Managing Context with Long Conversations
Context Window: For example, GPT-4.1 Mini supports up to 1 million tokens.
But sending all 400 past messages to maintain context would be inefficient.
A common technique is the Sliding Window:
Retain only the last 100 messages for context.
Summarize the previous 300 messages and include them as a single message.
Total: 101 messages, optimizing both performance and memory usage.
Using System Prompts to Control LLM Behavior
If you want to control the personality, tone, or behavior of an LLM, use a System Prompt.
Example use cases include:
Making the assistant formal/informal
Instructing it to behave like a tutor, programmer, or creative writer
Enforcing constraints on the type of responses it generates
Apps like v0.dev, Vercel AI SDK, and Cursor rely heavily on system prompts.
👉 Example prompt used in v0.dev’s open-source system prompt
Prompting Techniques
1. Zero-Shot Prompting
The model is given a task without any examples.
Often paired with a system prompt to ensure consistent behavior.
Example:
“Translate the following sentence to French: 'I love programming.'”
2. Few-Shot Prompting
A few examples are provided before the actual task.

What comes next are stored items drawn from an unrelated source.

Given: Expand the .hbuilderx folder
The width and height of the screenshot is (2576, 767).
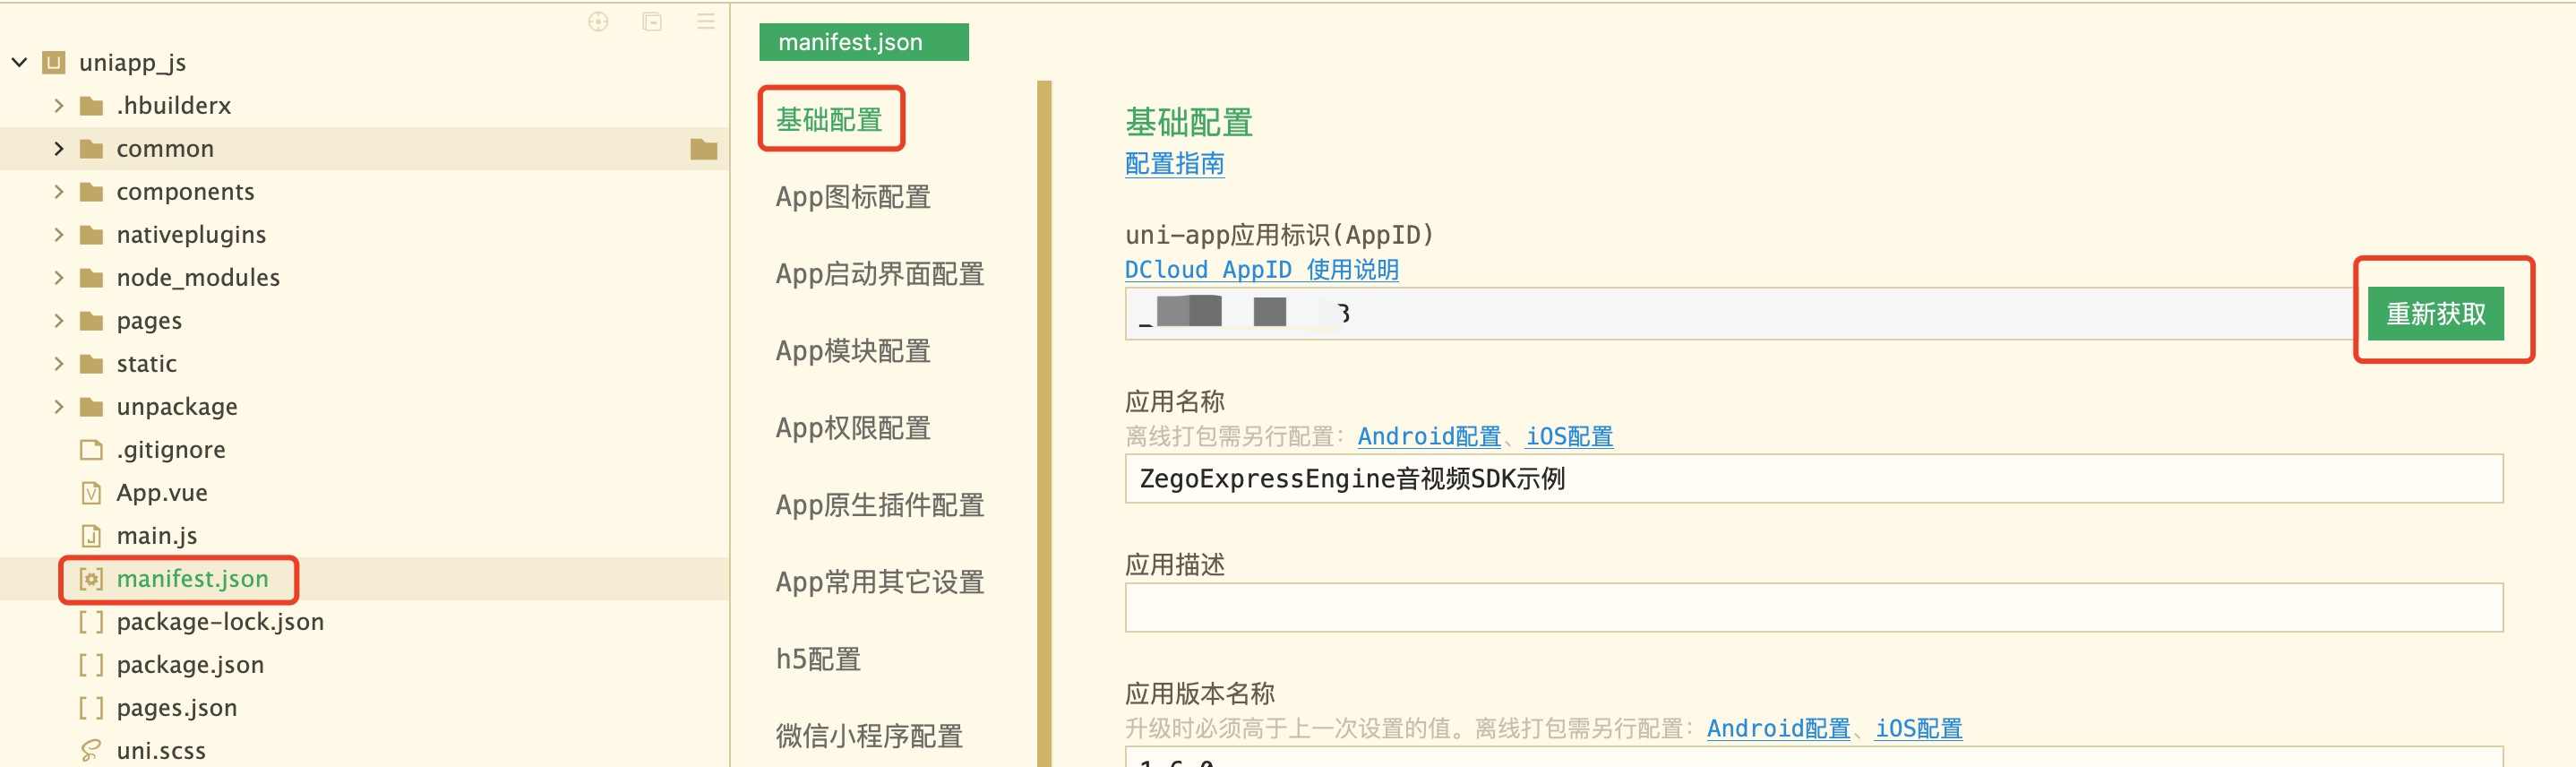Looking at the screenshot, I should point(59,106).
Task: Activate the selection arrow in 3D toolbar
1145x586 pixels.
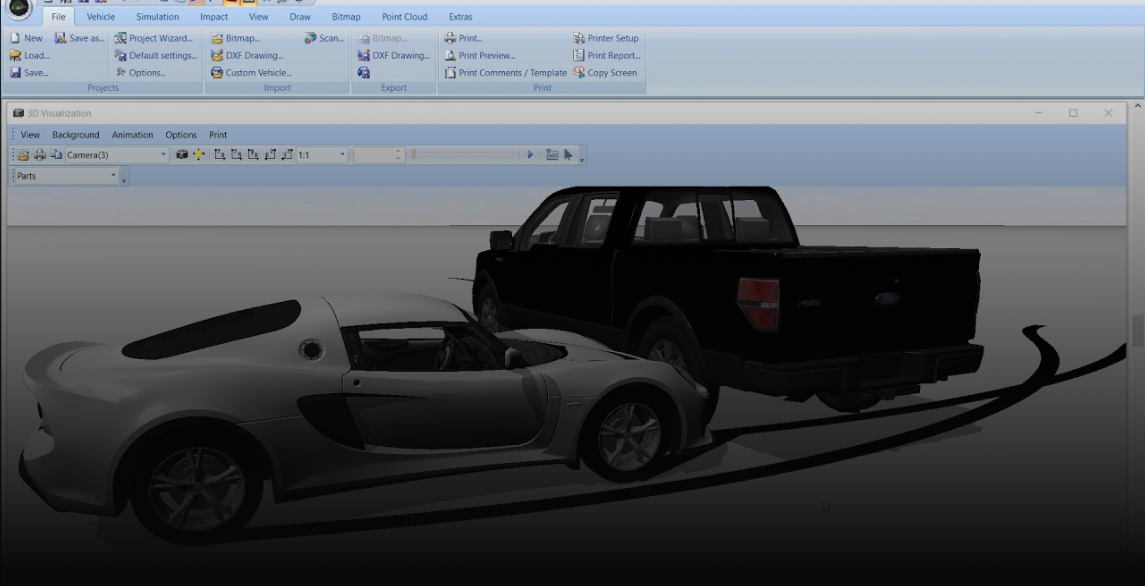Action: pos(567,155)
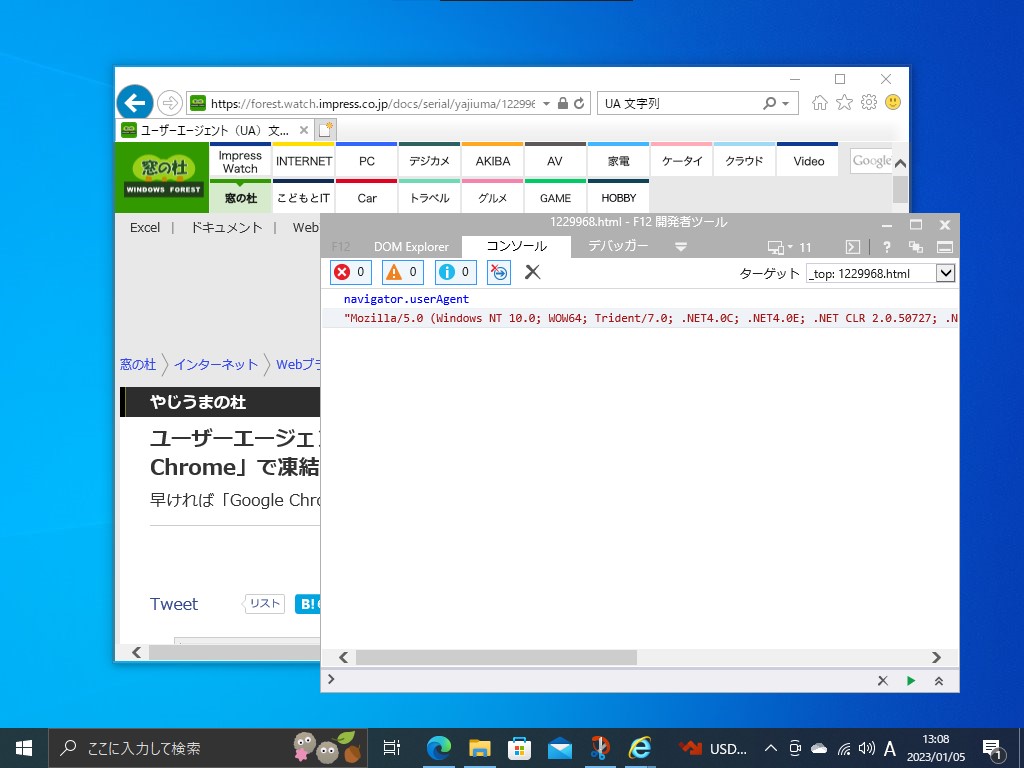Screen dimensions: 1024x768
Task: Open F12 developer tools help
Action: point(886,247)
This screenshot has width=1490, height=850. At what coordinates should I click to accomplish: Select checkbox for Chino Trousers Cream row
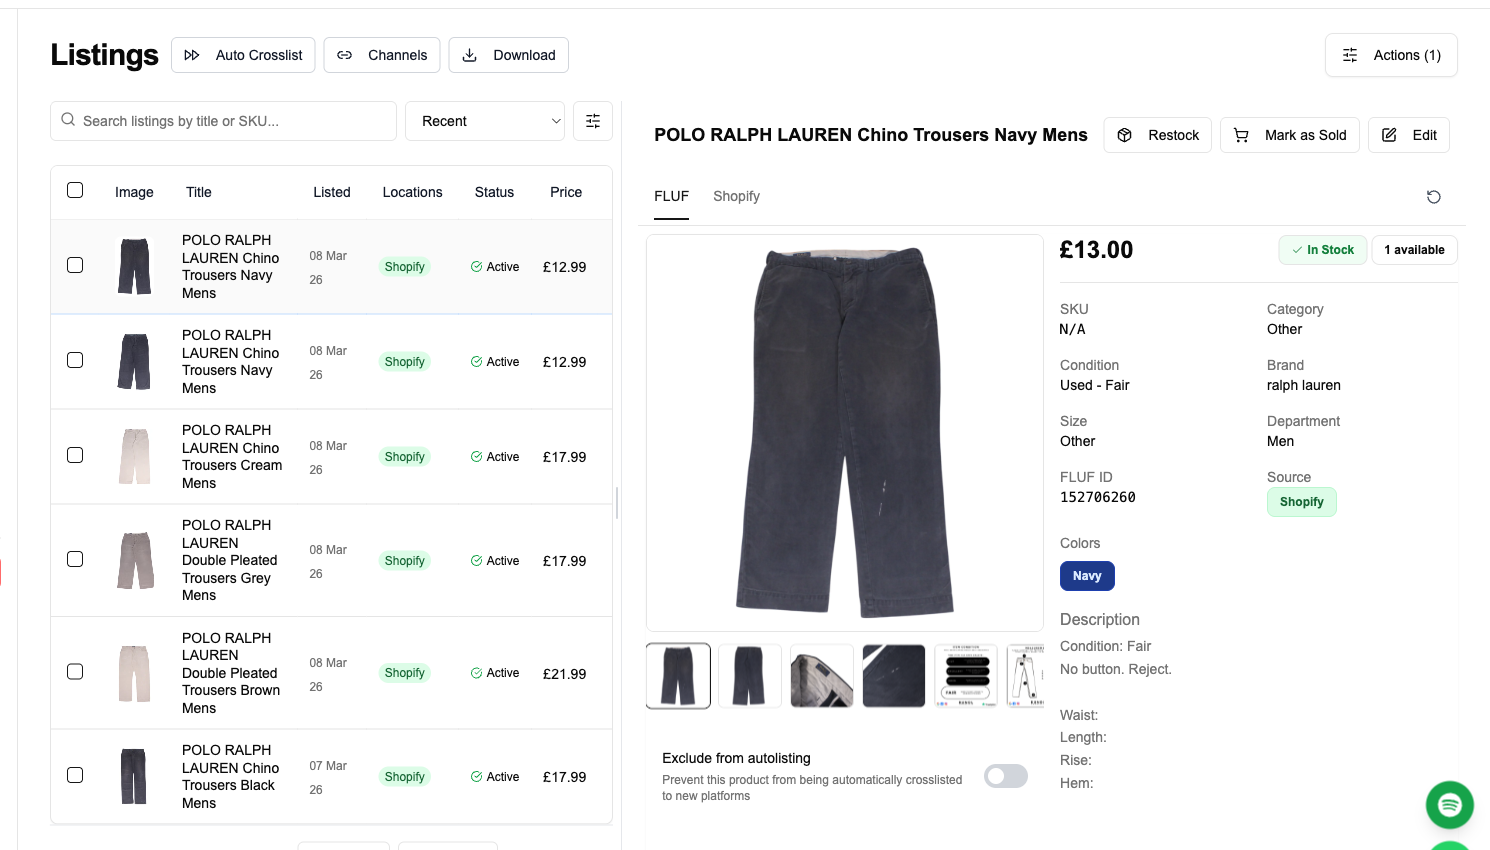[75, 454]
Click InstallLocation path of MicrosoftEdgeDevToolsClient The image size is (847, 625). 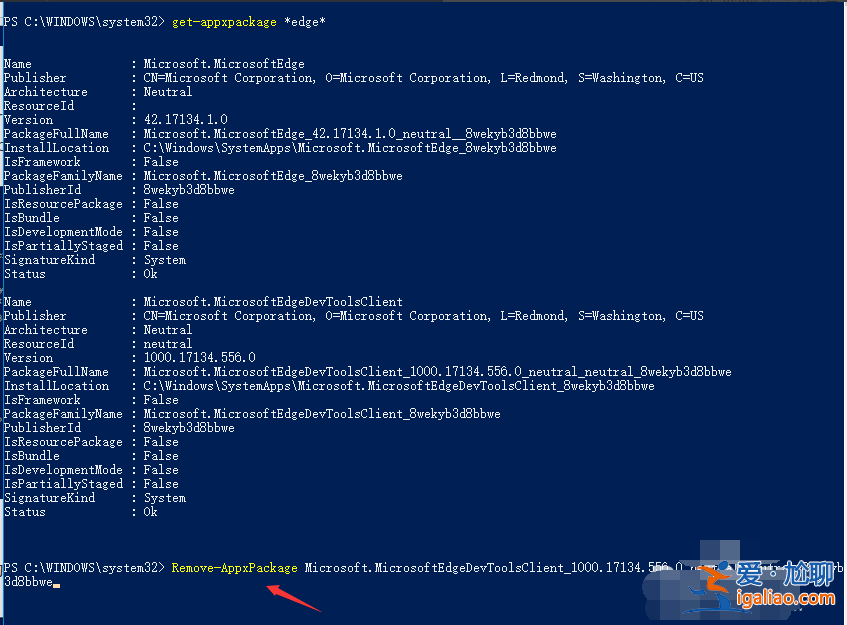click(x=399, y=386)
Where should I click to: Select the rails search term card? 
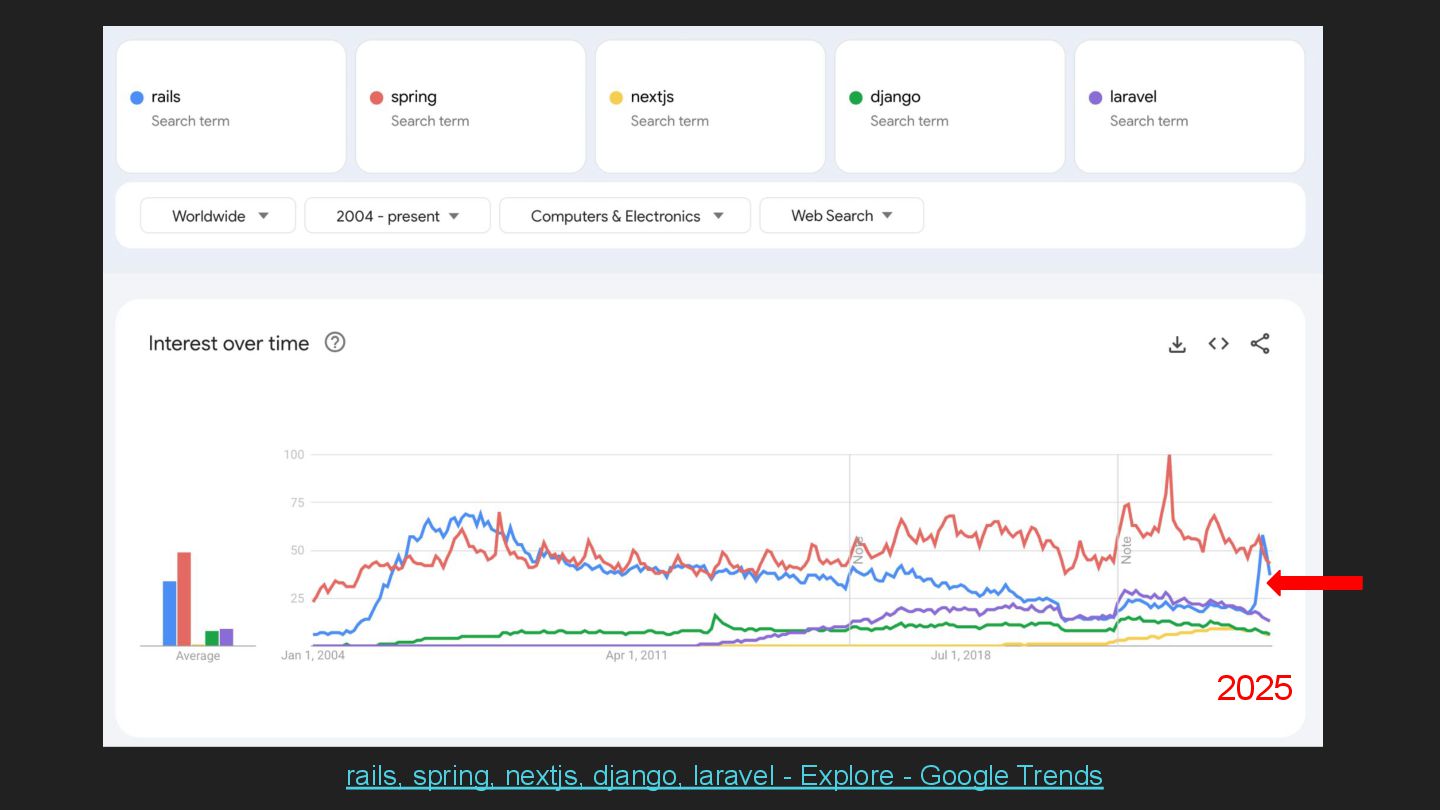(x=231, y=107)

Helps guide the model toward the desired format or style.
3. Chain-of-Thought (CoT) Prompting
Encourages the model to "think aloud" by breaking down its reasoning process.
Useful for math problems, logic, and multi-step reasoning.
4. Self-Consistency Prompting
The same question is posed to the LLM multiple times.
Outputs are compared to find the most consistent or common response.
This can improve the accuracy of complex queries.